There is a problem with gaining research funds for novel materials: i.e. potential funders ask “What use is it?” and they expect an answer. So, researchers need to give an answer because no real use will ever be found if the research is not conducted. I suspect that the suggested ‘electricity generation’ for the novel multiferroic alloy may be one such ‘answer’.

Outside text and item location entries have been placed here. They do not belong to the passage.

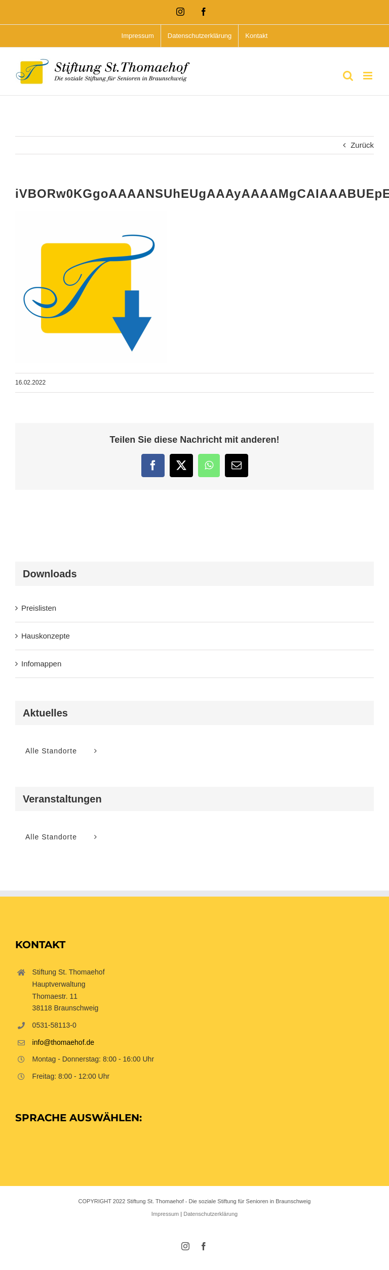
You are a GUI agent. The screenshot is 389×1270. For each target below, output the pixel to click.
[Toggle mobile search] (348, 75)
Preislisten (38, 608)
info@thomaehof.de (63, 1042)
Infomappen (41, 663)
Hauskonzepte (45, 635)
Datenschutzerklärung (210, 1214)
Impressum (165, 1214)
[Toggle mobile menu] (368, 75)
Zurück (362, 145)
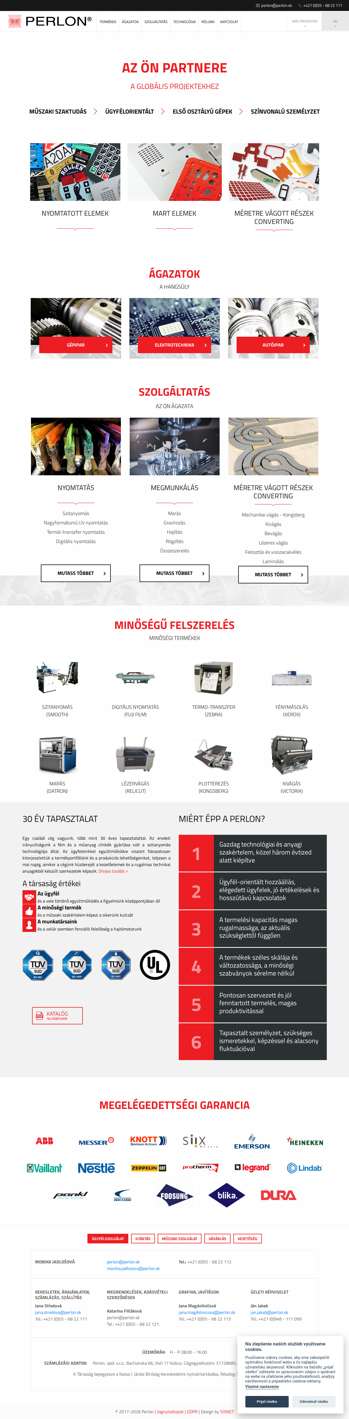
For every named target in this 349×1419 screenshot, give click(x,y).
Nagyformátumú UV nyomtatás (76, 523)
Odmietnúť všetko (314, 1402)
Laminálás (273, 561)
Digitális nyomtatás (76, 541)
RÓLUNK (208, 21)
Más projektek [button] (304, 23)
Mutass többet (79, 573)
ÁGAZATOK (130, 21)
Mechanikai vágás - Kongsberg (273, 515)
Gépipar (86, 345)
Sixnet (227, 1411)
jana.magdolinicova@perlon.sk (207, 1312)
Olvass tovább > (113, 871)
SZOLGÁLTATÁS (156, 21)
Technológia (184, 21)
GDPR (192, 1411)
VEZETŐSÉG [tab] (247, 1238)
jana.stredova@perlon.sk (58, 1312)
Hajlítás (174, 532)
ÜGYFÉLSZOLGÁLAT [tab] (108, 1238)
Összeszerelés (174, 550)
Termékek (108, 21)
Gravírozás (174, 523)
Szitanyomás (76, 513)
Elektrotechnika (179, 345)
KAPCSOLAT (229, 21)
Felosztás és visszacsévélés (273, 552)
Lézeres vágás (273, 543)
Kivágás (273, 524)
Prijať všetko (267, 1402)
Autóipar (282, 345)
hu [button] (335, 23)
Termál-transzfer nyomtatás (76, 532)
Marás (174, 513)
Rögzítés (174, 541)
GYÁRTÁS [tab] (143, 1238)
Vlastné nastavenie (262, 1386)
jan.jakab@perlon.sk (269, 1312)
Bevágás (273, 533)
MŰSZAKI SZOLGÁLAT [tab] (179, 1238)
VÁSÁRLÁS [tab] (217, 1238)
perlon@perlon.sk (265, 5)
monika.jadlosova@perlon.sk (133, 1268)
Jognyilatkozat (170, 1411)
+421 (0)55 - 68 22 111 (317, 5)
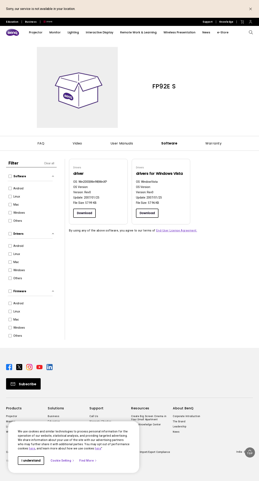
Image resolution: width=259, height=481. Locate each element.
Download (84, 213)
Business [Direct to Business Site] (31, 21)
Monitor (55, 32)
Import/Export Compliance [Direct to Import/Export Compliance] (155, 452)
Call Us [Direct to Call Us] (93, 416)
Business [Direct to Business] (53, 416)
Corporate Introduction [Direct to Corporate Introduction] (186, 416)
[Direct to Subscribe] (23, 384)
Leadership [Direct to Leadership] (179, 426)
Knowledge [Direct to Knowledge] (226, 21)
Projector (35, 32)
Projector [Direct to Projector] (11, 416)
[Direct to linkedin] (50, 366)
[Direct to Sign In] (250, 20)
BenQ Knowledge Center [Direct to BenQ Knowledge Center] (146, 424)
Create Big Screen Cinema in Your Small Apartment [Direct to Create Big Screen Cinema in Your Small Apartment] (149, 418)
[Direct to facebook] (9, 366)
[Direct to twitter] (19, 366)
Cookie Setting (62, 460)
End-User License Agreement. (176, 230)
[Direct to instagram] (29, 366)
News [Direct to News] (176, 431)
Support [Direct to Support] (208, 21)
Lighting (73, 32)
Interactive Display (99, 32)
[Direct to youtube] (39, 366)
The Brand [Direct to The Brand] (179, 421)
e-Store (222, 32)
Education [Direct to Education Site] (12, 21)
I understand (30, 461)
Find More (88, 460)
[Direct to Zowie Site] (46, 21)
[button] (250, 452)
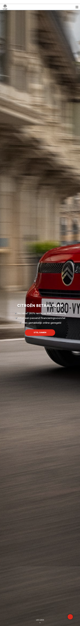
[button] (40, 332)
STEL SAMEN (40, 332)
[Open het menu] (77, 7)
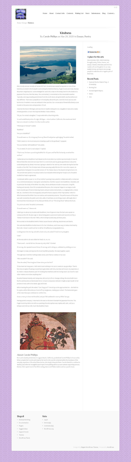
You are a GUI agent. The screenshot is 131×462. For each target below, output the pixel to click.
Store (87, 13)
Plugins (21, 426)
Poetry (87, 36)
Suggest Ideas (23, 429)
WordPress (110, 447)
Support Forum (23, 432)
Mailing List (79, 13)
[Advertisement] (50, 386)
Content (111, 13)
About (51, 13)
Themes (21, 435)
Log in (46, 420)
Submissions (95, 13)
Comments (49, 426)
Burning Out (92, 87)
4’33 (90, 97)
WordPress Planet (24, 438)
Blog (103, 13)
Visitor (91, 94)
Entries (47, 423)
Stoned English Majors (96, 91)
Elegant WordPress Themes (89, 447)
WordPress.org (48, 429)
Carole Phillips (50, 36)
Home (45, 13)
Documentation (24, 423)
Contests (70, 13)
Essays (24, 23)
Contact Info (60, 13)
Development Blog (24, 420)
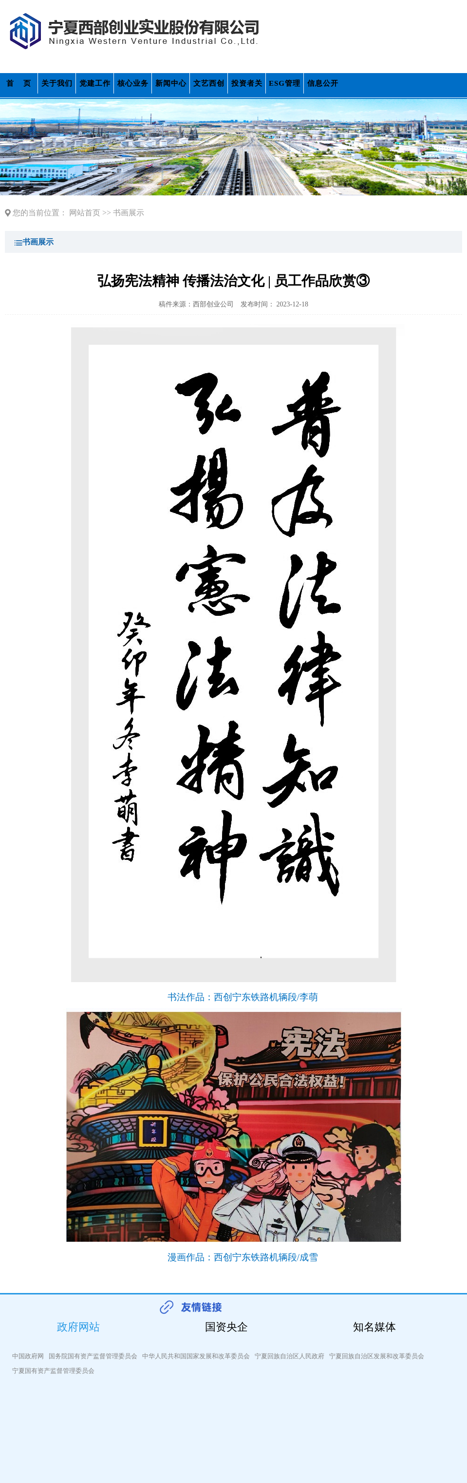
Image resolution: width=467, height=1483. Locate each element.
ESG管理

The novel material we really need is a room-temperature superconductor. That would change the world.
Richard
When I was a youngster – 1960 plus or minus a year or two – a buddy of mine had a “science project”… What we would call a “thermopile”, I guess. A cylindrical insulator (asbestos, IIRC – this was in the days when we played with mercury for fun), with wires – I forget what two materials – welded together inside and out. Many junctions. Put a bunsen burner under the thing and it would light up a flashlight bulb.
Since I run a woodstove all winter anyway, I’ve always been interested in thermo-voltaics… If only we could get congress to repeal that pesky second law…
Interesting, but I’m holdin’ out for neutrino-voltaic panels!
Best,
Frank
There may be a way to incorporate this into building design to take advantage of the differences in temperature on the skin of the building as well as from the top and bottom of the building. Assuming of course that the materials cost would be cheap enough to justify it
Scott Covert says:
June 22, 2011 at 12:33 pm
We have lots of waste heat in my plant. We looked at putting in a low pressure steam generator to use up the leftover 450 pound and 40 pound steam but the investment was significant and the regulations in California were a hinderence. In the end, the transmission lines are already overloaded and we limit production in our primary generators because we are pushing against the grid as hard as the transmission lines will allow already.
I am absolutely sure we would not be intesested in this technology even though we probably have megawatts of free heat.
There’s one company in Canada that manufactures 38 KW Stirling engines that run on various forms of waste heat. google it. I m sure you’ll find it.